母集団と標本での回帰係数について / 単回帰

 単回帰モデルの母回帰係数は、XとYの母共分散Cov(X,Y)をXの母分散Var(X)で割ったものと等しい

$$単回帰モデル Y=\beta_0 +\beta_1 X +U$$

$$\betaは母集団のパラメーター$$

$$X,Yは確率変数、Uは誤差項$$

$$ただし 外生性E(U|X)=0が成り立つ$$

$$\beta_1 = \frac{Cov(X,Y)}{Var(X)}$$

 

 これは外生性の仮定から導出できる。外生性E(U|X)=0は、同時にE(U)=0とE(XU)も意味する。ゆえに式1、式2が成り立つ。式1と式2をモーメント条件という。母共分散と母分散の定義と性質(式3、式4)を利用して、モーメント条件(式1,式2)を解いてやれば、上記の結論にたどりつく。

$$E(Y-\beta_0 -\beta_1 X)=0・・・式1$$

$$E[X(Y-\beta_0 -\beta_1 X)]=0・・・式2$$

$$Cov(X,Y)≡E[ (X-E(X))(Y-E(Y))]$$

$$=E(XY)-E(X)E(X)・・・式3$$

$$Var(X)≡E[ (X-E(X))^2]$$

$$=E \left(X^2 \right) -\left( E(X)\right)^2・・・式4$$

 

 ここで《私》は、最小二乗法で得られる標本回帰係数が、母回帰係数に上手く対応していることに気づいて感動する。標本回帰係数は、xとyの標本共分散cov(x,y)をxの標本分散var(x)で割ったものと等しい(式5)。さらに、モーメント条件と似たものは、残差二乗和RSSを^β0と^β1で偏微分して、両辺を-2nで割ってやると得られる。式6と式7は、それぞれ式1と式2のモーメント条件に対応している。

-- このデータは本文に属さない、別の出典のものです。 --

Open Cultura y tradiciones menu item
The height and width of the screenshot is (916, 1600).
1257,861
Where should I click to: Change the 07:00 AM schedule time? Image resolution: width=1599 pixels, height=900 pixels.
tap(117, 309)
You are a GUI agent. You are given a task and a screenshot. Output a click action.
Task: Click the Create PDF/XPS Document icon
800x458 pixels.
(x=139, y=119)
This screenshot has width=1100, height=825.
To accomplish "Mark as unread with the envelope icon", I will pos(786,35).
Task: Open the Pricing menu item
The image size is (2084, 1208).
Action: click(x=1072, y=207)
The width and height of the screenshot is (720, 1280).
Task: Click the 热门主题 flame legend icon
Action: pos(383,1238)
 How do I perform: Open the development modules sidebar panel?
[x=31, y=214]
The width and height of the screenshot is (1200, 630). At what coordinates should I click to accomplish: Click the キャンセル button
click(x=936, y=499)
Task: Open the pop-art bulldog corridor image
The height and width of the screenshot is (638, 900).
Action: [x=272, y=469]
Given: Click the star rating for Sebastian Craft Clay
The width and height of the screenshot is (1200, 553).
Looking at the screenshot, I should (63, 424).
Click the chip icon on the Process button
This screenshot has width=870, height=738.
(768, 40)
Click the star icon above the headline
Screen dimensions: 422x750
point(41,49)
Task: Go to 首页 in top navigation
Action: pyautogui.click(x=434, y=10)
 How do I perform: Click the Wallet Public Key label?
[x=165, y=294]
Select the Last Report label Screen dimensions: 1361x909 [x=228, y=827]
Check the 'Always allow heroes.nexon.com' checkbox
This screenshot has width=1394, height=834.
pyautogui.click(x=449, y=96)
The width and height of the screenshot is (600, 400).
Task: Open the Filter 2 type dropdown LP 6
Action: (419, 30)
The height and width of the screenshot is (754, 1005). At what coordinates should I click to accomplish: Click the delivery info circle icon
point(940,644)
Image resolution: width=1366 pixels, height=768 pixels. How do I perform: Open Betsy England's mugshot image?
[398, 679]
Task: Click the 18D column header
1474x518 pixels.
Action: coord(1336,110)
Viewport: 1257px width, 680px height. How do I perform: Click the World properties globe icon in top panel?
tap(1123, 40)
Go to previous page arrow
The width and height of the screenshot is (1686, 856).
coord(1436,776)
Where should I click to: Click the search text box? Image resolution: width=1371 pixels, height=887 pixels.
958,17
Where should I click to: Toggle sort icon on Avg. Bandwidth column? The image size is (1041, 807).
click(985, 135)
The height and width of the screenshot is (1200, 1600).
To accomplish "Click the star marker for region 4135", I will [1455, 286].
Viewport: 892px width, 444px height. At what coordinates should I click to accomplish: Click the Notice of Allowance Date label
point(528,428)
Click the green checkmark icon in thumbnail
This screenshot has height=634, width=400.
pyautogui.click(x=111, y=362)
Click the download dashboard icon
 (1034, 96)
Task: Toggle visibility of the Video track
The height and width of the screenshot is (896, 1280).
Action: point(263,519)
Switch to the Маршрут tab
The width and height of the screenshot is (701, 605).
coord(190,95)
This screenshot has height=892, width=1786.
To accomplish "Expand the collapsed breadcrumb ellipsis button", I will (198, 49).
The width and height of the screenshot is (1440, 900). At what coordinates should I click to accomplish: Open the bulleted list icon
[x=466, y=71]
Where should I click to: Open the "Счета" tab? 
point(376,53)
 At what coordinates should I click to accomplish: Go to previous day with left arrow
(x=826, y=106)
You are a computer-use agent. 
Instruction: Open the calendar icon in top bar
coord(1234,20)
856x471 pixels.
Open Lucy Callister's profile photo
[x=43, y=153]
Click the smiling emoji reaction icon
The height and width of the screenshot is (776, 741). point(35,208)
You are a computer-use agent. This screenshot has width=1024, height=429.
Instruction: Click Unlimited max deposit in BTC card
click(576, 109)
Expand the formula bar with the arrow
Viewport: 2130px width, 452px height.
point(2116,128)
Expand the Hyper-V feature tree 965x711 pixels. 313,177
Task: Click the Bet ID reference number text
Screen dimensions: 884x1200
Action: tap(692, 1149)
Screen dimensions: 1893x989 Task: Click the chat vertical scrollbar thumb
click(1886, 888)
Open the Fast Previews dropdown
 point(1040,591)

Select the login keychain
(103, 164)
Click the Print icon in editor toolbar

$$単回帰分析 y_i=\widehat{\beta_0} +\widehat{ \beta_1} x_i +\widehat{u_i}$$

$$\widehat{\beta}は標本から得られた推定値$$

$$iはデータ番号で1からnまである$$

$$nはサンプル・サイズ$$

$$x_i,y_iは確定変数、\widehat{u}は残差$$

$$ただし \widehat{\beta}は残差二乗和\sum_{i=1}^n \widehat{u_i}を最小化する値$$

$$\widehat{\beta_1} = \frac{cov(x,y)}{var(x)}= \frac{ \frac{1}{n} \sum_{i=1}^n (x_i -\overline{x})(y_i -\overline{y}) }{ \frac{1}{n} \sum_{i=1}^n (x_i -\overline{x})^2 }・・・式5$$

$$-\frac{1}{2n}\frac {\partial RSS (\widehat{\beta_0},\widehat{\beta_1}) }{\partial \widehat{ \beta_0} }=\frac{1}{n}\sum_{i=1}^n (y_i-\widehat{\beta_0}-\widehat{\beta_1}x_i)=0・・・式6$$

$$-\frac{1}{2n}\frac {\partial RSS (\widehat{\beta_0},\widehat{\beta_1}) }{\partial \widehat{\beta_0}}=\frac{1}{n}\sum_{i=1}^n x_i(y_i-\widehat{\beta_1}-\widehat{\beta_1}x_i)=0・・・式7$$

 

【追記】

 XとYとUについて、大文字と小文字の違いが気になったかもしれない。しまうま総研では、大文字は確率変数、小文字は確定変数と意識的に書き分けている。

 母集団ではまだ確率分布しか決まっていないので、母集団モデルでの説明変数、目的変数、誤差項は確率変数であり、大文字のX,Y,Uで表した。一方で、標本抽出し、最小二乗法で推定したのならば、説明変数、目的変数、残差は確定変数であり、x,y,^uと小文字で表した。

 なお、母回帰係数も標本回帰係数も確定変数であるため、小文字にしてある。ギリシア文字のベータは、小文字がβで、大文字がBである。